It requires less temerity to question the theories of biology than to deny the laws of physics. The survival of the fit may be regarded as a truism rather than as a discovery, if we call that fit which does survive. But fitness of this kind is so protean in its manifestations in organic nature that the formula becomes somewhat vague. If an animal is inconspicuously colored, it is protective coloration and so useful; if conspicuously colored, it is directive coloration and so useful. It is somewhat difficult to guess the utility of the fantastic shape and color of each deep-sea fish that lives in perpetual darkness. Then there are admittedly correlated variations, by-products of evolution, diseases and the like; it may be that consciousness is that sort of thing. If some kinds of consciousness, as the sense of beauty, are of no use in the struggle for existence, all the rest may be equally useless—an efflorescence exhibited when there is friction due to lack of adjustment between the organism and its environment. Finally, and most plausibly, it may be argued that minds have evolved in answer to final causes, and that organic evolution must adopt the principles of psychology rather than prescribe to it.

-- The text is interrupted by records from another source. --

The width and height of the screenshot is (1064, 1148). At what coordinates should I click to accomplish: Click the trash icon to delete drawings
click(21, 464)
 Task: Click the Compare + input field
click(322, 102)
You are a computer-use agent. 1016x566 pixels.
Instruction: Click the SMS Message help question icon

The interactionist seems to be in a worse plight than the parallelist in the conflicts with our sister sciences, but the case is different before the court of common sense. The present writer can not conceive how the parallelist gets outside the limits of consciousness. Why does he want any thing to run parallel with the only thing he knows? He becomes at once a subjective idealist, and there may be no harm in that. But when the subjective idealist wants to live in a world with other men, he reinvents the distinctions that he had verbally obliterated. What he knows about the physical world is what his senses and the physicists tell him; if he likes to call it all consciousness or the unconscious, mind-stuff, will or God's thought, this may be emotionally stimulating, but no fact or law is thereby altered. The world may be God's thought, without in the least preventing the parallelist from thinking illogically.